Cognitive screening is recommended in patients receiving androgen-deprivation therapy.
In “Journal Article of the Month," Badar M. Mian, MD, offers perspective on noteworthy research in the peer-reviewed literature. Dr. Mian is professor of surgery in the division of urology at Albany Medical College, New York.
Although the physiologic adverse effects of androgen-deprivation therapy (ADT), such as hot flashes, fatigue, osteoporosis, and sexual dysfunction, are regularly discussed with patients, the neurocognitive complications (such as depression, cognitive decline, and dementia) are often overlooked.

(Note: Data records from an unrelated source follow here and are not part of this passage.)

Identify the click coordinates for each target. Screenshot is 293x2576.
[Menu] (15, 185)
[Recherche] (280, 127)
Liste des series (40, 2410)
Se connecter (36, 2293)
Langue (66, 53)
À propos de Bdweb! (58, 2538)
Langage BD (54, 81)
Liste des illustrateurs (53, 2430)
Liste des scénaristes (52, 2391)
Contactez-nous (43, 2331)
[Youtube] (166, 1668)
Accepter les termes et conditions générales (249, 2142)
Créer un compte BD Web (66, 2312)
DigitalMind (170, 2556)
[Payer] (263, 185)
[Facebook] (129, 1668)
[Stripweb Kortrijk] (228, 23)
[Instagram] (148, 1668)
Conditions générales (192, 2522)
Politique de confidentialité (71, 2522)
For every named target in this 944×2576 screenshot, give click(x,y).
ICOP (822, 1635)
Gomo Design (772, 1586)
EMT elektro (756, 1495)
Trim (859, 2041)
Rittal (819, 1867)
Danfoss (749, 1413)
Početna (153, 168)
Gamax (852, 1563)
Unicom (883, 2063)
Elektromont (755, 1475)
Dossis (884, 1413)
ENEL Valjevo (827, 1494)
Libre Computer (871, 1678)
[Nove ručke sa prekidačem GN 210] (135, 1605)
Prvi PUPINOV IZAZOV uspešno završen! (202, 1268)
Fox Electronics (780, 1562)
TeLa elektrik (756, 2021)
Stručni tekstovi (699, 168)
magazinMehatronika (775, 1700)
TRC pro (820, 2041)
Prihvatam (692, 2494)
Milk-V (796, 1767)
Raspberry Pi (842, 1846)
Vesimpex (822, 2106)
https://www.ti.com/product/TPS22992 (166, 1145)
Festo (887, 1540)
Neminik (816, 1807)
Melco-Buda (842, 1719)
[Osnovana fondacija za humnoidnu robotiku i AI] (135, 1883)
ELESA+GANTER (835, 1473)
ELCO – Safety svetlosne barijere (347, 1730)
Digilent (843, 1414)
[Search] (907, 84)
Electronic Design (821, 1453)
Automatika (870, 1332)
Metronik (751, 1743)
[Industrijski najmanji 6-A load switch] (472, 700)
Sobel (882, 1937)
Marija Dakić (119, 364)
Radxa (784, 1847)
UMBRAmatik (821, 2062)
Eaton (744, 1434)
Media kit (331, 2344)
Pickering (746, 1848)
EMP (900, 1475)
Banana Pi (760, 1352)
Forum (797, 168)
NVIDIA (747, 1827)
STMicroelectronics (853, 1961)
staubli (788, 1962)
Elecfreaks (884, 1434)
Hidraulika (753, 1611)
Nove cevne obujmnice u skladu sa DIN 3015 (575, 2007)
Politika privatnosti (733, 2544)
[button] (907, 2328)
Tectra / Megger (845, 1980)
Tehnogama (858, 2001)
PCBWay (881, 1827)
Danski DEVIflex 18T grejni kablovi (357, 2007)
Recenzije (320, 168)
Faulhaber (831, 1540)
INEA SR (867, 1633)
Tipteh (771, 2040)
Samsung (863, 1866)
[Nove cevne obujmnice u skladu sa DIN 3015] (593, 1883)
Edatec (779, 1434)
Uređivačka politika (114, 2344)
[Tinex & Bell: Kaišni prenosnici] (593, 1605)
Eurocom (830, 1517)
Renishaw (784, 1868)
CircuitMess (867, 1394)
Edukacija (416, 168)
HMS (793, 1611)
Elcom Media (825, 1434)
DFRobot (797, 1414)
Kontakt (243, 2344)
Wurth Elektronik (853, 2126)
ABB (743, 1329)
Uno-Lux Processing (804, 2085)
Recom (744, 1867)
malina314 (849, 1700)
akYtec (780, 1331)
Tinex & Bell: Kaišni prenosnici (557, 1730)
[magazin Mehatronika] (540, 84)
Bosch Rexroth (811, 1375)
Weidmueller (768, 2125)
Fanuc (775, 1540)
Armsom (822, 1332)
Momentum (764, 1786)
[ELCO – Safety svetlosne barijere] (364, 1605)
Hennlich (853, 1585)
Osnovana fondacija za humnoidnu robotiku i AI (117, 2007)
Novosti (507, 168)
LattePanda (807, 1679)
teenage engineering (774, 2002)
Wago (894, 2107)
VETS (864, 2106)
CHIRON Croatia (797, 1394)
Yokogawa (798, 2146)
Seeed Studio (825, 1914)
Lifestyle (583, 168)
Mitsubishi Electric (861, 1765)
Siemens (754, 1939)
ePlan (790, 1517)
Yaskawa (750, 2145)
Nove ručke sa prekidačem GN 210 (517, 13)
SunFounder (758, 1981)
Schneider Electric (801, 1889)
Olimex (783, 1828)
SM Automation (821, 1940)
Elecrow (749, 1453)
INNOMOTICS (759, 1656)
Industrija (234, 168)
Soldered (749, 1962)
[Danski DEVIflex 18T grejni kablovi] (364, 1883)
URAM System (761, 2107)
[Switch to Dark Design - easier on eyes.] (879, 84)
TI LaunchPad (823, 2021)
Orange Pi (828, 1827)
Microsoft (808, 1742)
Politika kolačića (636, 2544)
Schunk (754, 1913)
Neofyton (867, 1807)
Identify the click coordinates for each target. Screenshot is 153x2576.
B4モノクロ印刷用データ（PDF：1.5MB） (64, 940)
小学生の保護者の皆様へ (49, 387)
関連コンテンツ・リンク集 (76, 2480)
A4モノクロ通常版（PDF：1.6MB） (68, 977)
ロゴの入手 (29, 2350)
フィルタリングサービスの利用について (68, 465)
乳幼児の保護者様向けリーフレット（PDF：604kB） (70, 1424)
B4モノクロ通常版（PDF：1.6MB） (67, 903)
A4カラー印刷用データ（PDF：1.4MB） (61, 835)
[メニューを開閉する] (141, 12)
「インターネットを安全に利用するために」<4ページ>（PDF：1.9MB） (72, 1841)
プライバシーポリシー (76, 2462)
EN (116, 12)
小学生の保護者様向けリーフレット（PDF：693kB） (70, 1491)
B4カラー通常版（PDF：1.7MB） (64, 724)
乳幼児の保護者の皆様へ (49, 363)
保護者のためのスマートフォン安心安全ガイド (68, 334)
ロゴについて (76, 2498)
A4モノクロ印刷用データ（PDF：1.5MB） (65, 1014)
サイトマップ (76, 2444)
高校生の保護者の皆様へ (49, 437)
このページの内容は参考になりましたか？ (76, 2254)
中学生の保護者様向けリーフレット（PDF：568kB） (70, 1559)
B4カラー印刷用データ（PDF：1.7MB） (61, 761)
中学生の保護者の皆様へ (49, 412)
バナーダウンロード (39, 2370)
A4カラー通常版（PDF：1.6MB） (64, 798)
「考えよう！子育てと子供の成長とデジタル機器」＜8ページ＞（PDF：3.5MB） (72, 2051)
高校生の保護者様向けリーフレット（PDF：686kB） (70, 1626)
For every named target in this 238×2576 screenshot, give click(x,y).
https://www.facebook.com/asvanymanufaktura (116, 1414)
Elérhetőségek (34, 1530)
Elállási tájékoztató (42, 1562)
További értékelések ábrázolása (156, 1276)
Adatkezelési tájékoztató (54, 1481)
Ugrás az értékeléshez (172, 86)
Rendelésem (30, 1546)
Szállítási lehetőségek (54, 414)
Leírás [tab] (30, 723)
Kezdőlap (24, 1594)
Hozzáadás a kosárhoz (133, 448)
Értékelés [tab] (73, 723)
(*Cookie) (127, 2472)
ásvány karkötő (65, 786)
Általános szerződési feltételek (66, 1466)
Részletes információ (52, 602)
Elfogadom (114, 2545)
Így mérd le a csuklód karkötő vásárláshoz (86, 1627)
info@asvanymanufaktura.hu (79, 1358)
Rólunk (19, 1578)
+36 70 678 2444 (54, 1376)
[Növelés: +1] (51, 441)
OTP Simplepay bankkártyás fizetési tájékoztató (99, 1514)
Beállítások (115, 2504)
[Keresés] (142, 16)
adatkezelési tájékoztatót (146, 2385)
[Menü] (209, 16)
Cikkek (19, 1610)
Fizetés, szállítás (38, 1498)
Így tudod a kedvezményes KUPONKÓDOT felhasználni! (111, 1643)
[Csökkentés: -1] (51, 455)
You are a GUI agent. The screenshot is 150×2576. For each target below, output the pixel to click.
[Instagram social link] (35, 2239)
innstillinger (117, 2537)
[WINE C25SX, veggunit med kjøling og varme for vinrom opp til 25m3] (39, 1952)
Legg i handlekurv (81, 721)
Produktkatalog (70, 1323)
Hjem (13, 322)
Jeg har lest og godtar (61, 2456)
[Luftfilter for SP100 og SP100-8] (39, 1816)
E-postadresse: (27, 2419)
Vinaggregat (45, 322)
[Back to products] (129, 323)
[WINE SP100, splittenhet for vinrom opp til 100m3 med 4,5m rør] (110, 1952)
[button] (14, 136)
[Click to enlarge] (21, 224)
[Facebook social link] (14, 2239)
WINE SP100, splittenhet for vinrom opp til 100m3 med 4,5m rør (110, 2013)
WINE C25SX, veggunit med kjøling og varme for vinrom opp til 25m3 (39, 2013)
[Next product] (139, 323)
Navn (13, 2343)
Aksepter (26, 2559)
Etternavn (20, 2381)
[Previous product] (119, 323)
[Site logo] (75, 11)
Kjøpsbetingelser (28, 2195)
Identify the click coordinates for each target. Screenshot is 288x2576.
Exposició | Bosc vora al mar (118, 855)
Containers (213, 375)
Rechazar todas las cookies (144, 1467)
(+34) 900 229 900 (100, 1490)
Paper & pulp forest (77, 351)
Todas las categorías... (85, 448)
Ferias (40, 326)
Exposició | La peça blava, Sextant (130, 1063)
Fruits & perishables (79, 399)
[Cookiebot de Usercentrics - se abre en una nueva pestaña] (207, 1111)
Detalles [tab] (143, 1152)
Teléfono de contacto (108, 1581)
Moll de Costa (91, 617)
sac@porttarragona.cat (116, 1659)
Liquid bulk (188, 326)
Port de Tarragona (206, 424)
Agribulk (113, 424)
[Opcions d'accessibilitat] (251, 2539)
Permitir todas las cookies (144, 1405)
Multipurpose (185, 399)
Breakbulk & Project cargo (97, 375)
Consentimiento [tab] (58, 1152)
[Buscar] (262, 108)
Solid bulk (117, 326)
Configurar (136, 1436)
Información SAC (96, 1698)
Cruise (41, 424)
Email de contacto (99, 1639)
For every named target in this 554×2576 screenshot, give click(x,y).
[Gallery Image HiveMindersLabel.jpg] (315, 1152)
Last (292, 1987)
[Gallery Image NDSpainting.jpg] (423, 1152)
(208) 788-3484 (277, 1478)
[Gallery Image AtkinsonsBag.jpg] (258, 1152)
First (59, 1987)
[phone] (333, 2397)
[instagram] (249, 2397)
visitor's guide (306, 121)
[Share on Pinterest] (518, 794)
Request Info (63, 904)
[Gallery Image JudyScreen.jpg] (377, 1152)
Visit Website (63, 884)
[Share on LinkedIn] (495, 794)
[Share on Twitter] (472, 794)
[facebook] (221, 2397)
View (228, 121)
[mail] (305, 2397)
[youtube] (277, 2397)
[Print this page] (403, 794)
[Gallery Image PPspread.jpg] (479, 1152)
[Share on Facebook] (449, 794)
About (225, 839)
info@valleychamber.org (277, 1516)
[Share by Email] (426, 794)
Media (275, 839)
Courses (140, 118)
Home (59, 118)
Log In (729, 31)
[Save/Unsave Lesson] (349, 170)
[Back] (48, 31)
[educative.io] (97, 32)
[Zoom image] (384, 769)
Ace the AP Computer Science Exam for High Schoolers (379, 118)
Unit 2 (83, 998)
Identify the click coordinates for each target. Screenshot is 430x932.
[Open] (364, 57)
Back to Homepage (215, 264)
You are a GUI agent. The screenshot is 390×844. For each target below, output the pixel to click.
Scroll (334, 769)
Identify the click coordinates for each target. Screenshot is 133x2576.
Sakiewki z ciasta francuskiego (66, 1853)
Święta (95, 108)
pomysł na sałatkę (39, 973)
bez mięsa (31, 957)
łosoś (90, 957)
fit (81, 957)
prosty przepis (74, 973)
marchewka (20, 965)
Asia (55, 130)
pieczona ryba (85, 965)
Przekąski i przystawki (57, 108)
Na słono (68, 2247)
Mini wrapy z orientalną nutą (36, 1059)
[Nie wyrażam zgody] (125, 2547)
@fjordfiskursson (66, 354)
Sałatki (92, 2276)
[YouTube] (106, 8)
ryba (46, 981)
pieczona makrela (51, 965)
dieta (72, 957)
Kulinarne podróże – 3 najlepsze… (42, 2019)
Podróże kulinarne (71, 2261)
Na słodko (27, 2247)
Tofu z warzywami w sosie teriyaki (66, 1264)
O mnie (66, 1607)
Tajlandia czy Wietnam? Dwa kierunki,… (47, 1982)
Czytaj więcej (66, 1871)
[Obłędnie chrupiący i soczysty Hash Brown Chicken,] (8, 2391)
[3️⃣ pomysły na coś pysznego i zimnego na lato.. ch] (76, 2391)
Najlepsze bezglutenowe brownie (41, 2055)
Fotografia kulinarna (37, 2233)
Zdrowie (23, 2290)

Despite the reportedly strong association between ADT for prostate cancer and several psychological adverse effects, clinical guidelines to address these issues are lacking. Recently, Siebert et al performed a systematic review of the literature to demonstrate the strength of existing data and to offer recommendations regarding identification and management of neuropsychiatric adverse effects of ADT.1
The authors summarized the findings from 48 articles outlining the current evidence for neuropsychiatric consequences of ADT and proposed interventions. They also performed 2 meta-analyses examining the risk of depression and dementia after initiating ADT. The data from prospective, controlled studies demonstrate a causal relationship between ADT initiation and incidence of clinical depression. Results suggest that ADT initiation not only worsens pre-existing depression (in as early as 1 month), but may also trigger the development of clinical depression after approximately 1 year on treatment.
A study of patients in the Danish Prostate Cancer Registry showed an association between ADT and depression (HR, 1.8; P <.001) after adjustment for comorbidities. Their data suggest that ADT exposure is a risk factor for the development of depression, especially when used with concurrent radiation therapy. Meta-analysis of studies in this report demonstrates 1.51 times (P = .0002) increased risk of incident depression after ADT exposure.
A dose-dependent relationship between the duration of ADT and depressive symptoms has been demonstrated in several studies. Among prostate cancer patients in the TRICARE military database (n = 9117), ADT was associated with a higher incidence of depression (HR, 2.07; P <.001), which worsened with the duration of therapy. This dose-response relationship between ADT and depression has also been demonstrated in Chinese and Australian populations. Cumulatively, these data demonstrate significant risk of incident depression and worsening symptoms in men with depressive disorder after initiating ADT.
The data on ADT-related cognitive impairment can vary, depending upon the study population and methodology used to measure the outcome. ADT, compared with healthy controls, was associated with decreased short-term memory and working memory (P <.02). A prospective study of men starting ADT compared with matched individuals undergoing prostatectomy showed higher rates of cognitive impairment at 6 and 12 months. Similarly, men initiating ADT (vs prostatectomy) had a negative impact on language ability and short-term memory capacity (P <.05). These findings suggest an association between ADT and cognitive impairment such as memory loss can be detected as early as 6 months after initiating ADT.
Several large, American studies have demonstrated a consistent association between ADT and subsequent development of Alzheimer dementia (AD). As compared with non-ADT prostate cancer controls, men receiving ADT were at increased risk of AD (HR, 1.14; P <.001) and all-cause dementia (HR, 1.20; P <.001), dependent upon the duration of ADT. A study of men in the SEER-Medicare database found that those receiving ADT were 20% more likely to develop AD, after controlling for race, ethnicity, prostate cancer stage, and comorbidities.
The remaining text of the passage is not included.